Minha ganância não tem limites e um dia me levará direto aos portões do inferno, então escolhi a língua para moedas, e fiquei encantado ao descobrir que o jogo me deixava escolher um local para fixá-la na minha mochila bobinha, o que quase me fez sentir melhor sobre toda aquela história infernal.

O que realmente me impressionou até agora é a fluidez do movimento. Do ponto de vista de controle, Big Hops é um jogo bem projetado. Você tem um pulo e um impulso aéreo que se combina em um deslize, que pode ser encadeado com saltos e impulsos consecutivos e rolos para ganhar momentum. Você tem sua língua, que é essencialmente um gancho para escalar—e, por último, tem seu sistema de escalada no estilo Breath of the Wild, completo com uma barra de resistência em forma de folha de nenúfar.

Você também tem itens que pode guardar e arremessar para variar, permitindo criar suas próprias plataformas de salto, trepadeiras escaláveis, queimar coisas ou simplesmente… jogá-los. A pedra não faz nada ao cair; é uma pedra. Mas você pode usá-la para acertar coisas que gostaria de acertar com uma pedra, como botões.

Tudo parece imediatamente responsivo ao controle, e tive que parar de jogar para escrever este artigo porque estava simplesmente me divertindo muito descobrindo como encadear os movimentos. Se tenho uma crítica, o jogo não oferece muito em termos de tutorial—ei, sou um aprendiz prático, então tudo bem. Mas se você não gosta de explorar e descobrir por conta própria, pode ter algumas dificuldades.

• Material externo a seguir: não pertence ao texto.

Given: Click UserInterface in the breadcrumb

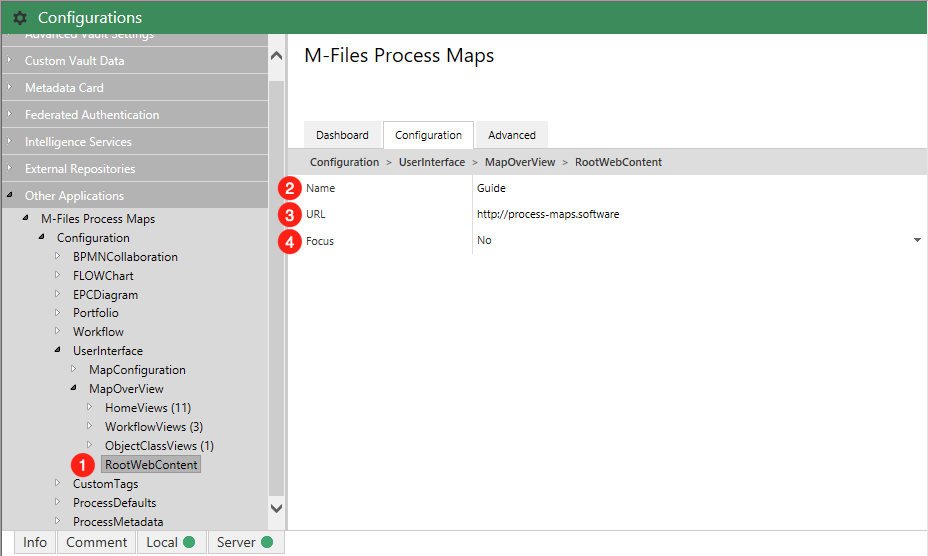Looking at the screenshot, I should pos(433,162).
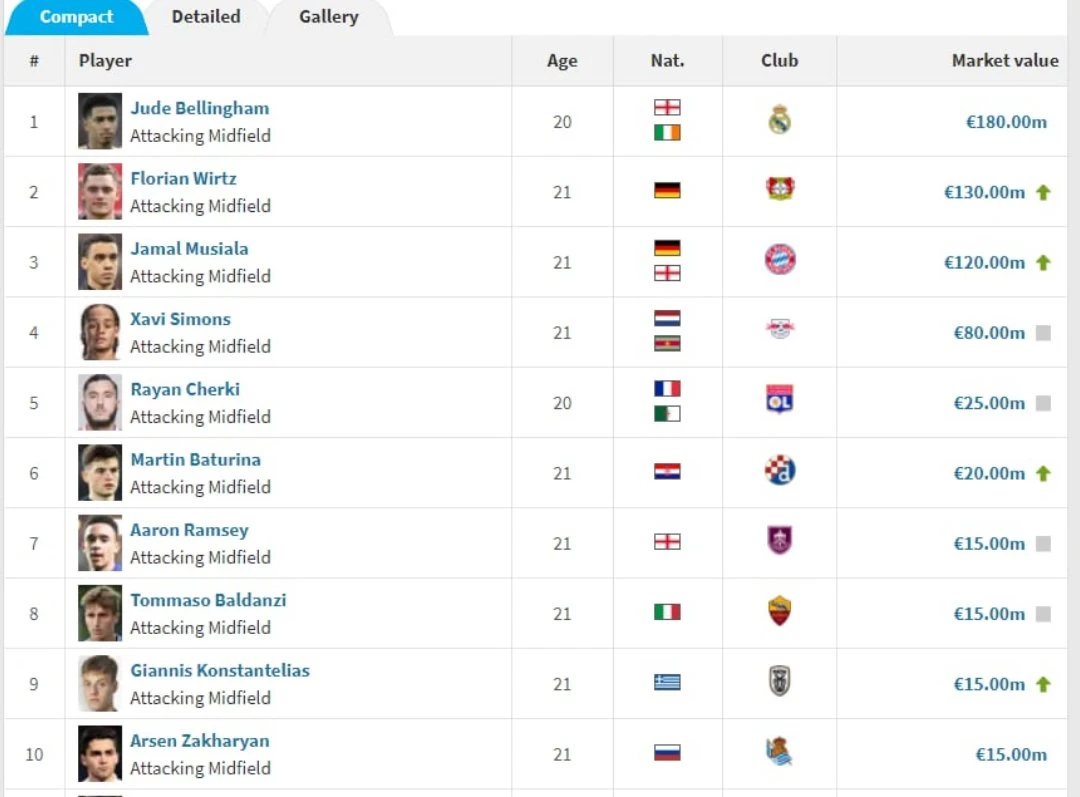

O que ajuda é a apresentação: As texturas podem ficar um pouco embaçadas, mas é tudo bastante nostálgico, completo com dublagens cheias de personalidade (e digo isso como um elogio) que parecem saídas de um disco de PS2. É uma atmosfera deliberada que ele acerta em grande parte.

Ah, e você pode girar insetos para identificá-los, então basicamente o que estou dizendo é que é o melhor videogame já feito.

Falando sério—Big Hops vale muito a pena conferir se você gosta desse tipo de jogo. Minha única reclamação real é que, no estado atual, ele tem alguns bugs: Mesmo na minha curta hora pulando por aí, acumulei momentum suficiente para atravessar direto uma borda onde deveria ter batido e cair para a morte. Mas para um título independente acessível e divertido, estou confiante de que vale a pena relevar essas imperfeições.